Everything from the line that contains "Image resolution: width=421" through the last line below should be transcribed exactly, except the pictures.

-- Data extracts follows --

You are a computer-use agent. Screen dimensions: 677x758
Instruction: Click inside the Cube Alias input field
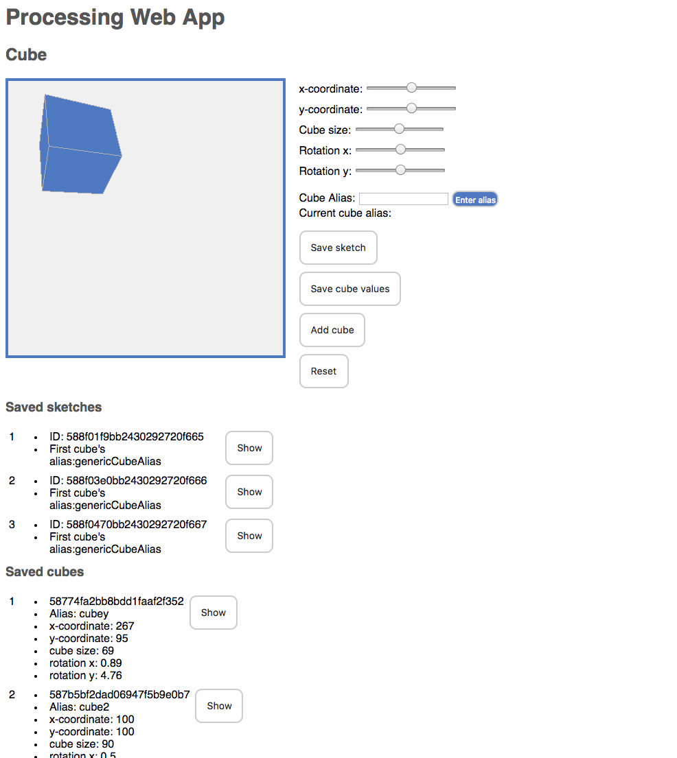403,198
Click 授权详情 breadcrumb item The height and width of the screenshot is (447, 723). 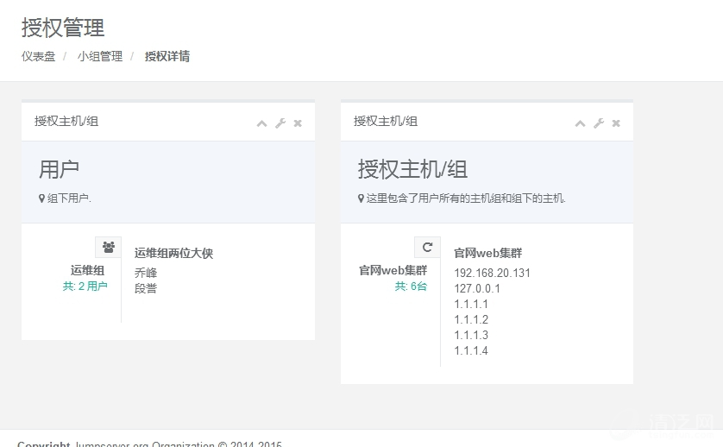click(167, 56)
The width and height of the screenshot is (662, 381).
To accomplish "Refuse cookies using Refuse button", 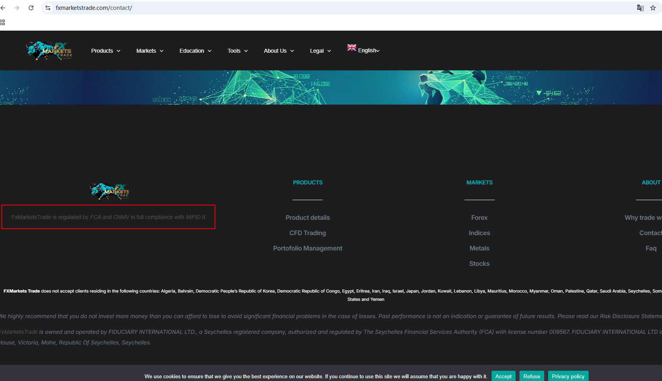I will point(531,376).
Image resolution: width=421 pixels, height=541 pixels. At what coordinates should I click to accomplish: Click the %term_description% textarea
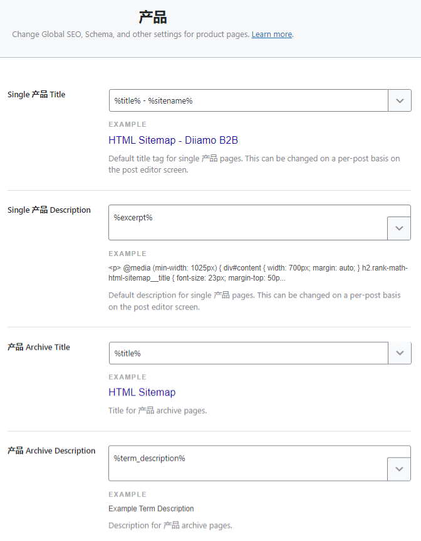(249, 463)
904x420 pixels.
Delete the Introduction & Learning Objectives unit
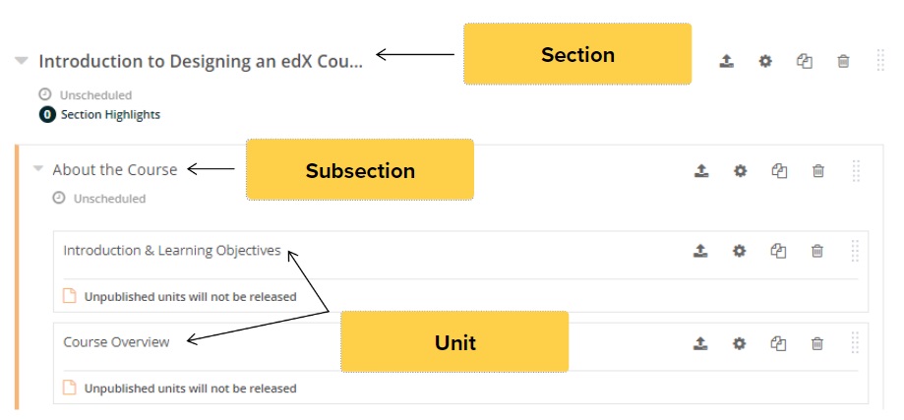pyautogui.click(x=816, y=251)
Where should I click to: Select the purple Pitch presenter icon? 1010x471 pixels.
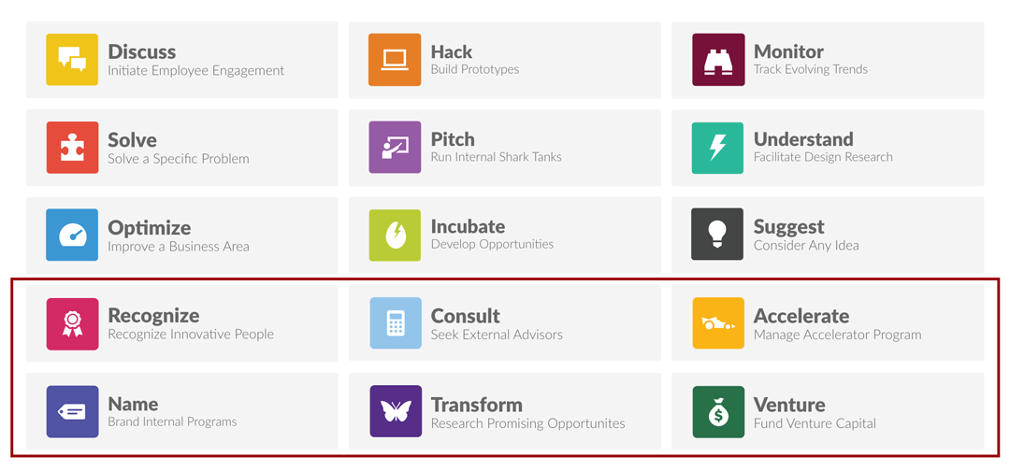coord(395,148)
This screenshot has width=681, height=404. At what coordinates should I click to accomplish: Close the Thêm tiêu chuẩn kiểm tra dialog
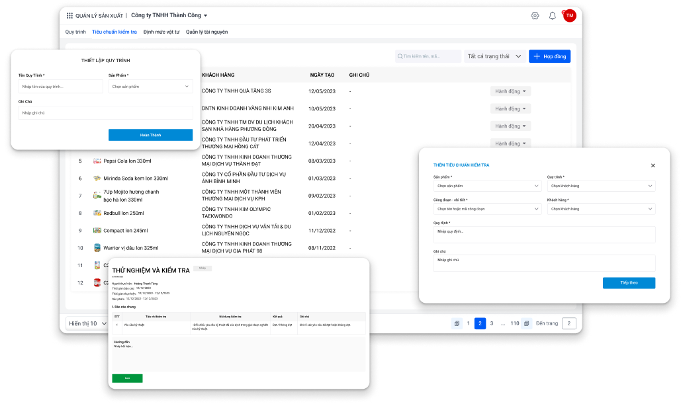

-- Data extracts concluded --

## Task response
Image resolution: width=421 pixels, height=541 pixels. At what coordinates should I click to accomplish: Click the %term_description% textarea
(249, 463)
904x420 pixels.
Delete the Introduction & Learning Objectives unit
pyautogui.click(x=816, y=251)
Where should I click to: Select the purple Pitch presenter icon? 1010x471 pixels.
coord(395,148)
This screenshot has width=681, height=404. At what coordinates should I click to accomplish: Close the Thêm tiêu chuẩn kiểm tra dialog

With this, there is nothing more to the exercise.